Grzegorz Braun skrytykował media, określając je „mediami głównego ścieku”. Zwrócił uwagę na pomijanie kandydatów Konfederacji i jej programu. Szczególnie krytyczny był wobec państwowej telewizji i jej prezesa Jacka Kurskiego.
- Manipulacje, przemilczenie, odmawiane wykonania wyroku sądu – mówił Grzegorz Braun. - Jacek Kurski jest przestępcą. Wszyscy współpracujący z nim redaktorzy dopuścili się zamachu na demokratyczne wybory. Będą ścigani niezależnie od wyniku wyborów.
W kolejnych wypowiedział kandydat Konfederacji określił Jacka Kurskiego słowem: „recydywista”. Stwierdził, że „nielegalnie”pełni funkcję prezesa Telewizji Polskiej, gdyż miał – według przytoczonych przez Grzegorza Brauna słów Bogdana Czajkowskiego miał „złożyć papiery z opóźnieniem”.
- Już pierwsze szczury uciekają z tonącego okrętu – mówił Grzegorz Braun. - Jedyne to możemy im zaproponować to rola świadków koronnych.

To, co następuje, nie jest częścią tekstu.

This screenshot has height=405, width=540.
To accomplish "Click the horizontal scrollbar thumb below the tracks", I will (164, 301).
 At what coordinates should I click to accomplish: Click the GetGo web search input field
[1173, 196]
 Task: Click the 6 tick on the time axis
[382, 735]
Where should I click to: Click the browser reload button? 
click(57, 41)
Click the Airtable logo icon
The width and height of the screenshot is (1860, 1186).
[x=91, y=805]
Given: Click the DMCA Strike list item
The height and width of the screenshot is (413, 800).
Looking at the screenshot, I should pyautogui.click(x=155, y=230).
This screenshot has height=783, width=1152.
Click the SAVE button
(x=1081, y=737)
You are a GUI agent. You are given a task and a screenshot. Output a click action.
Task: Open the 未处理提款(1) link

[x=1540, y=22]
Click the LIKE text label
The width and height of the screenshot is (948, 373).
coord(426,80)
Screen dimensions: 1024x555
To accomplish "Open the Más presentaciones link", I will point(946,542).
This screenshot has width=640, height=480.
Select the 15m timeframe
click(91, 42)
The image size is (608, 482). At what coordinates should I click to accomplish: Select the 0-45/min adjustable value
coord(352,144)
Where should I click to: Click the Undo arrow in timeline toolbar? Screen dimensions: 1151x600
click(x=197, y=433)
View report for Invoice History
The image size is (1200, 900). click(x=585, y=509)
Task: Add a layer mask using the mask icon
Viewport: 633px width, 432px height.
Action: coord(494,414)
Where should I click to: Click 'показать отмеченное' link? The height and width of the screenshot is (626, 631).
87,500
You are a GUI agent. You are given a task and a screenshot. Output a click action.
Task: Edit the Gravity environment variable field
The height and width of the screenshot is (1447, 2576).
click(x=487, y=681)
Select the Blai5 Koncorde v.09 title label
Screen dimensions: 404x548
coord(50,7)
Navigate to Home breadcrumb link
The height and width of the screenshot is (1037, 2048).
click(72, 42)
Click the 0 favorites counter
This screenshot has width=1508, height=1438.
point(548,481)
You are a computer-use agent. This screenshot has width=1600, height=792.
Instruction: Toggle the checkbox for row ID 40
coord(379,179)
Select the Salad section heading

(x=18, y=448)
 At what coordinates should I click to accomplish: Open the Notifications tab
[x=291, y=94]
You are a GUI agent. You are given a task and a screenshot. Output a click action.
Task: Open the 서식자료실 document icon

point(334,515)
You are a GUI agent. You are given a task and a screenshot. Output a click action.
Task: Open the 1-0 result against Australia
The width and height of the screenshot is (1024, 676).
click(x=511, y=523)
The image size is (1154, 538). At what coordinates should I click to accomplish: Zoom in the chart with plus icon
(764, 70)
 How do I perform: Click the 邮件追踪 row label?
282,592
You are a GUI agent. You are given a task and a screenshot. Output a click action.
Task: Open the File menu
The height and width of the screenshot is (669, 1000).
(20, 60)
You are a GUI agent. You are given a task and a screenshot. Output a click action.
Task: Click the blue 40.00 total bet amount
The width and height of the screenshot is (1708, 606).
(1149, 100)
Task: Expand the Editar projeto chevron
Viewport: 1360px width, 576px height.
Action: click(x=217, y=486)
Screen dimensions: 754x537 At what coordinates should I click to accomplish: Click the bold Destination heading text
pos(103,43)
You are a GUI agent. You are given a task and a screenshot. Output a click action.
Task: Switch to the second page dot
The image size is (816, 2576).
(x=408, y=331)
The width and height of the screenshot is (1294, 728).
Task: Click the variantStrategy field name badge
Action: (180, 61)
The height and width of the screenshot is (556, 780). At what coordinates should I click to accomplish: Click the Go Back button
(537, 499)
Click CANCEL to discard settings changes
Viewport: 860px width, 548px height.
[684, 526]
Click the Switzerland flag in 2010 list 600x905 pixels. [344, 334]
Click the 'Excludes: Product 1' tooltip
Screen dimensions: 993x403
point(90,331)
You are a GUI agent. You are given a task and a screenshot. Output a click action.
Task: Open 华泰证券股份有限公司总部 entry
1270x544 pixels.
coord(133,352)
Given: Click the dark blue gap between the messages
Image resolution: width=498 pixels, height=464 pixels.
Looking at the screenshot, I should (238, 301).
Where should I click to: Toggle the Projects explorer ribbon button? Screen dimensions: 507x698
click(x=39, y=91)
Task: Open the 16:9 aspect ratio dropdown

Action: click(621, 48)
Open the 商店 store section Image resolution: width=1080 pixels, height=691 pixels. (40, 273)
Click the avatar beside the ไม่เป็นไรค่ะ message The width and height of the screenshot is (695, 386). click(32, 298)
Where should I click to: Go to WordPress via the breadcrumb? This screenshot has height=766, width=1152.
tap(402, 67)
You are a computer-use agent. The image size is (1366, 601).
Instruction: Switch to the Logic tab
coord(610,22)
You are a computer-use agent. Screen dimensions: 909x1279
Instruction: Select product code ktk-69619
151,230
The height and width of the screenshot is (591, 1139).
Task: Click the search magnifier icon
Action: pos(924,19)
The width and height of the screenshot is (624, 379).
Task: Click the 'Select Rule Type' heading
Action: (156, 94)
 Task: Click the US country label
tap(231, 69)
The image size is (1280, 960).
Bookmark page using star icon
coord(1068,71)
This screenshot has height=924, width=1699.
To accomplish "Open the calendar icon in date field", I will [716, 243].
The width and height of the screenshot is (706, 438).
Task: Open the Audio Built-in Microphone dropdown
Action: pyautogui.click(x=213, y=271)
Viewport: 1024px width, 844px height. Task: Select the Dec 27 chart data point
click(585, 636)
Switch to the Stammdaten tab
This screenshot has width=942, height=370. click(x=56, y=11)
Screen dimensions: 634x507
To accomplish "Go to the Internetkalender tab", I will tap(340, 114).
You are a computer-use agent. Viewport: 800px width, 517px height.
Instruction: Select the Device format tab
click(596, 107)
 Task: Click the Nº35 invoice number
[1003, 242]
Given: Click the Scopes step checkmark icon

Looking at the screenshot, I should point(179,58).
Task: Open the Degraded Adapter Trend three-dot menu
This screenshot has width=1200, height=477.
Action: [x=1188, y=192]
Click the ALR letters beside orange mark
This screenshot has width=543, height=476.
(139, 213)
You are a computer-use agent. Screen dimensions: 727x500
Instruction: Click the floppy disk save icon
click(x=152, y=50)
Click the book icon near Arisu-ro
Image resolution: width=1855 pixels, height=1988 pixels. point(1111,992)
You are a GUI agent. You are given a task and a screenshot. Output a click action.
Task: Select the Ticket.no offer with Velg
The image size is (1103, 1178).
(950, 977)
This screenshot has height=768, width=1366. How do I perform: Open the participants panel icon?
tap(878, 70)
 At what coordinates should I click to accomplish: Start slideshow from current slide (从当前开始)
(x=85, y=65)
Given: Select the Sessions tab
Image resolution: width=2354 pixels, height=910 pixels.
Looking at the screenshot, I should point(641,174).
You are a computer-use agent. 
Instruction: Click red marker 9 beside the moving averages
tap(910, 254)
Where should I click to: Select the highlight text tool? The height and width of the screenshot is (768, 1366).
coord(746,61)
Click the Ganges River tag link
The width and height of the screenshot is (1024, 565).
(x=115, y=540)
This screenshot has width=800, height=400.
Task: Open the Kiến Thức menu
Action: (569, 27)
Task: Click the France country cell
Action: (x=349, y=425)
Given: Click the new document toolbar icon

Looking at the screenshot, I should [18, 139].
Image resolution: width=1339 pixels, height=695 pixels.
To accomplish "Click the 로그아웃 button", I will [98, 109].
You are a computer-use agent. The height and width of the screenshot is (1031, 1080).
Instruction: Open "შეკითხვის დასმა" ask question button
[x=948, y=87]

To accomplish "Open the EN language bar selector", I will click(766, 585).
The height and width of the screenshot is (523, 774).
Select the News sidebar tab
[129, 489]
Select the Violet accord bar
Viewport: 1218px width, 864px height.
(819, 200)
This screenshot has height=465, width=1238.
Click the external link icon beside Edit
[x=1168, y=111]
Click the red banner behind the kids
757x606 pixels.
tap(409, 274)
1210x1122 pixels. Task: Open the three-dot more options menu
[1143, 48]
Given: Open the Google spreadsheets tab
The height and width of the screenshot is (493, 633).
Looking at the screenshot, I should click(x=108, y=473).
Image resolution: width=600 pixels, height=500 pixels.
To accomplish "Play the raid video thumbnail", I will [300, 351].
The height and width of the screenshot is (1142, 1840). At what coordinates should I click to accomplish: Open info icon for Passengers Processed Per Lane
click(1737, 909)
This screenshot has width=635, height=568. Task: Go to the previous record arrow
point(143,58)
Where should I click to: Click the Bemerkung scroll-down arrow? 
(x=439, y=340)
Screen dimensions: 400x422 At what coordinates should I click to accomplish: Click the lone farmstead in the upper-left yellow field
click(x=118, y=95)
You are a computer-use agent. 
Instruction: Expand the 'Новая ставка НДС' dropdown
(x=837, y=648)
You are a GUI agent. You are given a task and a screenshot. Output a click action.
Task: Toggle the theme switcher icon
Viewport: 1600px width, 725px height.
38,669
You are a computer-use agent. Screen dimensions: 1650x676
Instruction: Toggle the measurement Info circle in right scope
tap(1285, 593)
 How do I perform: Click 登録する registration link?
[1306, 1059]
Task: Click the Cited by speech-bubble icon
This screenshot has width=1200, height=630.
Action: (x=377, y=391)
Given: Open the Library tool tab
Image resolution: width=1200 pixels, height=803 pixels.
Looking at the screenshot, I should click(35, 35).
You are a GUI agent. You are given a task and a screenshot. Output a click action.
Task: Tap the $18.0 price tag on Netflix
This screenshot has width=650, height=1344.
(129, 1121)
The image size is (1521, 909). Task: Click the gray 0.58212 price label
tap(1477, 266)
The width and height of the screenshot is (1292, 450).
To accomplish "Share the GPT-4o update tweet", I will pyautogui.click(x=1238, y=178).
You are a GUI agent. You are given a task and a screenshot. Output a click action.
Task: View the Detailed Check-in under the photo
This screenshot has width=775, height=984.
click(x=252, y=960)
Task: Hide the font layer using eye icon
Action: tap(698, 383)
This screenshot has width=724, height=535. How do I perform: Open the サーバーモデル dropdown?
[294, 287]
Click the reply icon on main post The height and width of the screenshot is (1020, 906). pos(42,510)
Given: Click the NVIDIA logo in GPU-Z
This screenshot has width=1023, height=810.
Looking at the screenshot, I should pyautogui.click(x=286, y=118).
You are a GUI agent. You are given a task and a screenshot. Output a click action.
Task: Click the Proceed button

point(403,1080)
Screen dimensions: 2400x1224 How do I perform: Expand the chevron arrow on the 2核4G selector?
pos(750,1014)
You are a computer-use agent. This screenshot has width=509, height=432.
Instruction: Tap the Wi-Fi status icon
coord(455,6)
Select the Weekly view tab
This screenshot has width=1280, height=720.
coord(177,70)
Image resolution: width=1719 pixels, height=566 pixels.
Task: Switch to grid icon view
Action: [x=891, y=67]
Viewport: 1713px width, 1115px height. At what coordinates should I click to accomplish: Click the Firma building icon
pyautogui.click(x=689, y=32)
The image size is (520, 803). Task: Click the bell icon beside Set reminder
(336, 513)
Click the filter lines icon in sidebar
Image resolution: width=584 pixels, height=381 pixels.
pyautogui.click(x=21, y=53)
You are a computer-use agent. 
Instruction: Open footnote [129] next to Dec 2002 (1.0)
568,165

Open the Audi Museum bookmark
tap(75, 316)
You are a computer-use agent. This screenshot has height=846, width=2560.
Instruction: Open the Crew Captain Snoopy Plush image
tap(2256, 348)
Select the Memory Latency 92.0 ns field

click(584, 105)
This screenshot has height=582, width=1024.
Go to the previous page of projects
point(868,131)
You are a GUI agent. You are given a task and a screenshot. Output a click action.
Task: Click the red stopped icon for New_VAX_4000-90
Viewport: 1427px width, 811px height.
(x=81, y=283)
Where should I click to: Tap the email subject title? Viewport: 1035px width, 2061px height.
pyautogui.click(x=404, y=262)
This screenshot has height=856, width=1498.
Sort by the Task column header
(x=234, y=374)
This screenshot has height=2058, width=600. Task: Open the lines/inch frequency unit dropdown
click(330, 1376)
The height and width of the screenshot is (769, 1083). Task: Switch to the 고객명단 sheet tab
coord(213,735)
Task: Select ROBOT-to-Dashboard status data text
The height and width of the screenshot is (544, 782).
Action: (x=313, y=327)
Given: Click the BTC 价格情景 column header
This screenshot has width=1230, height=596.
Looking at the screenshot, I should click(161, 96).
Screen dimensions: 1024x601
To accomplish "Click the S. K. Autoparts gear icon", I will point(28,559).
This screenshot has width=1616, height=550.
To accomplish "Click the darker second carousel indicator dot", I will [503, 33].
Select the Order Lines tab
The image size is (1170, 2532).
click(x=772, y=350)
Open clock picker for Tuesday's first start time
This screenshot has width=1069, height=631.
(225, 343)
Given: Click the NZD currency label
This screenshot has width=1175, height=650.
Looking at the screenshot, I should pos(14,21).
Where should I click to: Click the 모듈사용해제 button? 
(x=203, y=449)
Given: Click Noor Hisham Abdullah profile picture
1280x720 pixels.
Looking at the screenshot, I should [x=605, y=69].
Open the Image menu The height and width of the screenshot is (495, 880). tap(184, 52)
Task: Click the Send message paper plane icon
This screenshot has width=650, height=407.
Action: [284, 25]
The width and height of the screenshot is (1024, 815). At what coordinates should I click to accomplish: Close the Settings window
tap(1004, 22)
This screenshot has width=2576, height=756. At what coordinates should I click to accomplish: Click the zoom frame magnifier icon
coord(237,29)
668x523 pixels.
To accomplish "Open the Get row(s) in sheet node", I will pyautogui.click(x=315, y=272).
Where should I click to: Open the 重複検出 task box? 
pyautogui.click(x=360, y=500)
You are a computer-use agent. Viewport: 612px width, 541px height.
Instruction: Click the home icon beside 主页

Działacze Konfederacji obawiają się sfałszowania wyborów. W ich ocenie „cud nad urną” miał już miejsce podczas wyborów do Parlamentu Europejskiego, gdy liście konfederacji miano odjąć 1/3 lub ¼ głosów. Teraz wzywają do czujności.
- Na stronie pilnujwyborow.pl będziemy mogli dokonać alternatywnej estymacji, alternatywnego podliczenia głosów – mówił Grzegorz Braun. - Media już oswajają z fałszerstwem.
Dziennikarze pytali także o Olgę Tokarczuk. Grzegorz Braun ocenił ją jako „czarownicę”, propagatorkę okultyzmu.